Meditation On the Ghost in My Machine

Craig "The GratiDude" Jones
Notes From The GratiDude
3 min readMar 22, 2021
Photo Credit:Sharon McCutcheon/Unsplash

Sitting here, I can feel the bass beat of my heart, the constant percussion, solid and strong. It’s reassuring, for sure, and somehow also fragile. I can’t see it or directly take care of it or take it in my hands and comfort it or put a Band-Aid on it or clean it. I can’t open a gas tank and refill it, I can’t tighten anything with an adjustable, can’t use duct tape or glue or needle and thread. It’s in there, completely protected, yet out of my reach.

Thank you, my heart, I whisper, for your constancy, for never taking a break, asking for a vacation, never being late for work. That little muscle will push two thousand gallons through my body today and will pump somewhere around one hundred thousand times to do so.

I time it at sixty four beats per minute, a reminder of my humanity and my biology and how it all depends on that inner drum beat. As long as that muscle works, and works on its own with no help from me, I continue on as a sentient being on this blue rock. It’s never stopped once that I know of my entire life and will have pulsed north of two billion times by my sixty eighth birthday in May.

How does it keep going on, beat after blood-filled beat, day after day, hour after hour? I know we can explain the process biologically, but that doesn’t quite take the measure of the ghost in this machine.

Four openings: aorta, vena cava, pulmonary artery, pulmonary vein. Two distinct sides. Blood travels in a circuit from the smaller right side to the lungs and back, refreshing the oxygen, then crosses over to the larger stronger left side to be pushed into the body. The elements in our bodies, like sodium, potassium, calcium, and magnesium, have a specific electrical charge. Almost all of our cells can use these charged elements, called ions, to generate electricity.

Photo Credit:Robina Weermeijer/Unsplash

All standard textbook material, easy to look up. It’s quite remarkable, really, but not quite a miracle, since every mammal on the planet has one.

“How are you, my heart?” I wonder. Do you need anything from me? Am I taking care of you? I do take you for granted, I know that, which is a good thing, mostly.

I didn’t just decide to have my heart go, that wasn’t my choice, though it was a birthright. The reality does occur like a miracle, though, when I think of how vulnerable it all is. I’m not toes up, because of a fist-sized piece of tissue that I have no direct control over. It’s a gift to be able sit still long enough to feel the inner tide, the interplay of systole and diastole, and be in a state of wonder over one of the everyday enchantments that we get to take for granted because our faith remains undisturbed.

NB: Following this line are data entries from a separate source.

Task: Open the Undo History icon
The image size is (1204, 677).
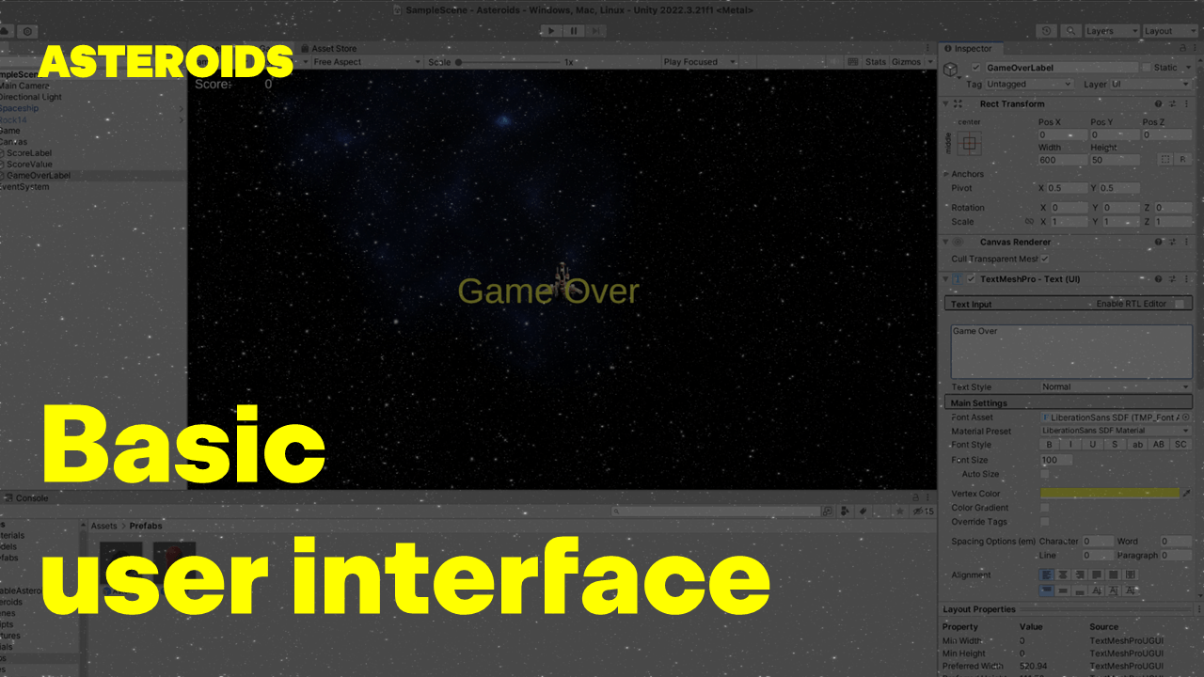Action: 1047,31
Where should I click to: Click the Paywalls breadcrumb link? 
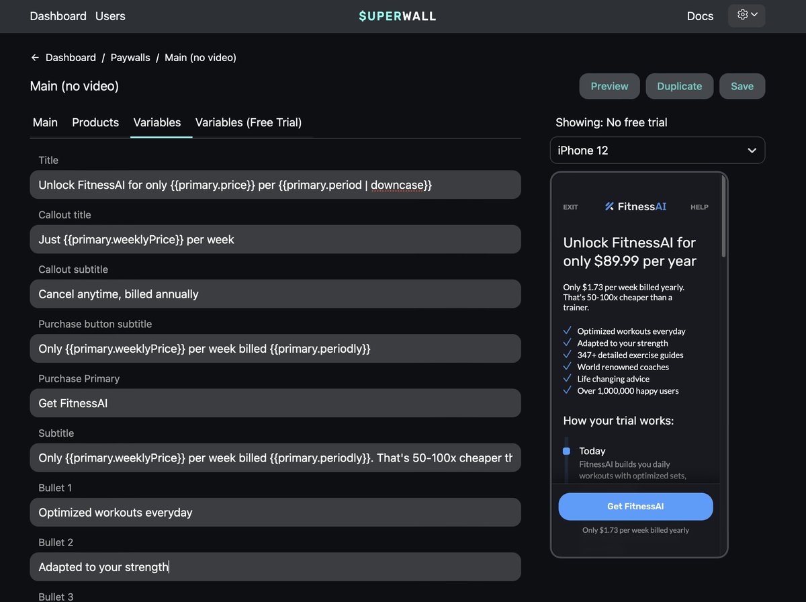click(x=130, y=57)
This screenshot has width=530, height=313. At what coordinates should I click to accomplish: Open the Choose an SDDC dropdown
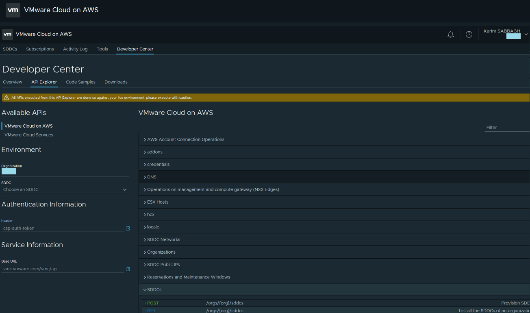pyautogui.click(x=65, y=189)
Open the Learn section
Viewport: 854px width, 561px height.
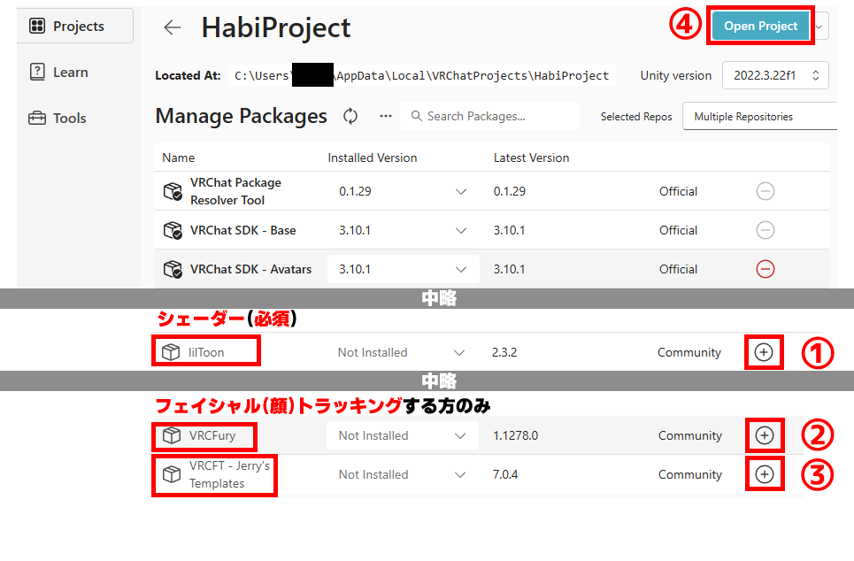click(70, 73)
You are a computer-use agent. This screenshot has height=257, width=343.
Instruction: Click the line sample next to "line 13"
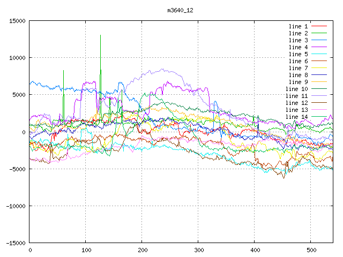pyautogui.click(x=319, y=110)
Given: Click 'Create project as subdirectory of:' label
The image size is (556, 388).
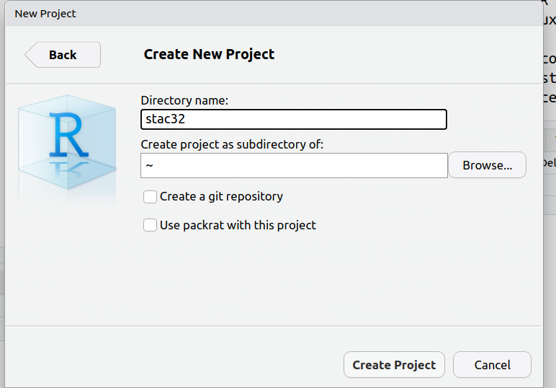Looking at the screenshot, I should [232, 144].
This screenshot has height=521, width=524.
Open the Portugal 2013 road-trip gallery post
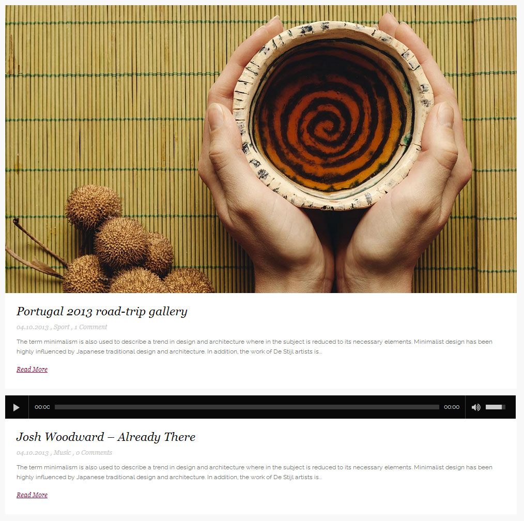tap(102, 312)
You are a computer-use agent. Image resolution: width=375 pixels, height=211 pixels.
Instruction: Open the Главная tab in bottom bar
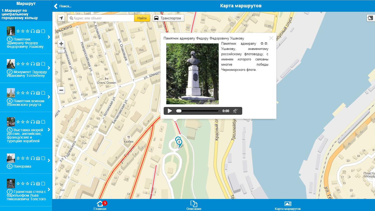(100, 205)
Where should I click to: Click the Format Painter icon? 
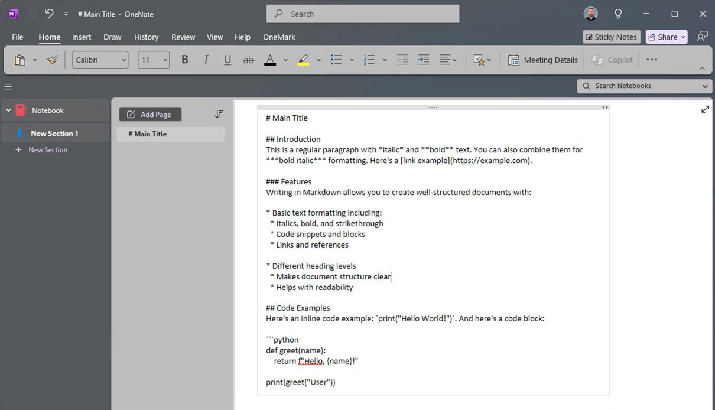pos(52,60)
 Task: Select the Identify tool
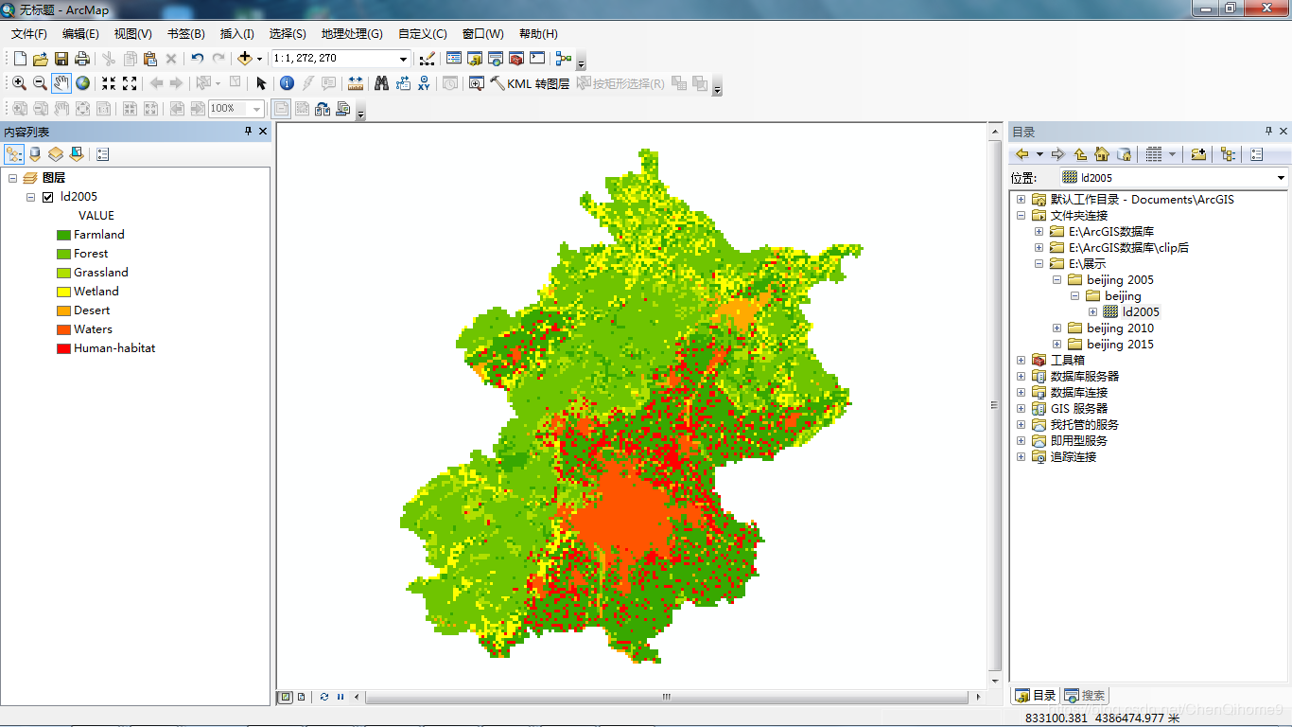click(287, 83)
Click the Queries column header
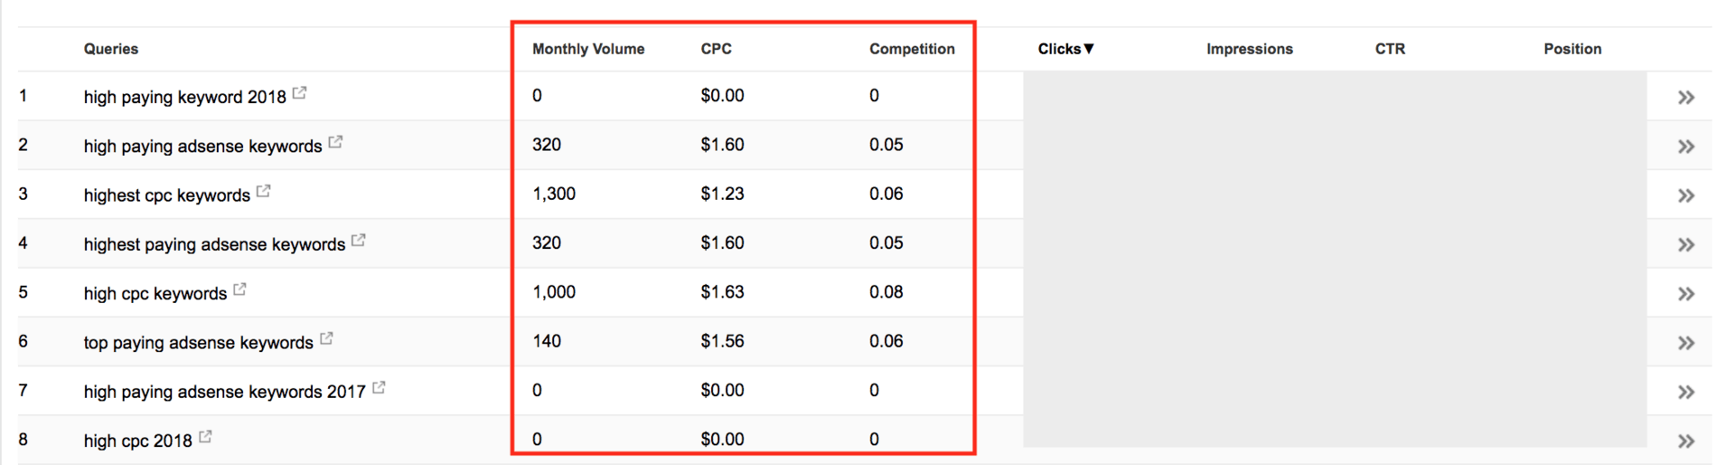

A lot of blessings are so every day and so simple, underneath us and around us and right next to us, like the grout you don’t notice between colorful kitchen tiles. Great joy is possible in the dirt-simple stuff of this world.

That’s been a constant theme in these pages. Focusing on what I take for granted and just shining a light on it, even if ever so briefly. That’s the dance. We get to take so much for granted and yet get so much in return when we don’t.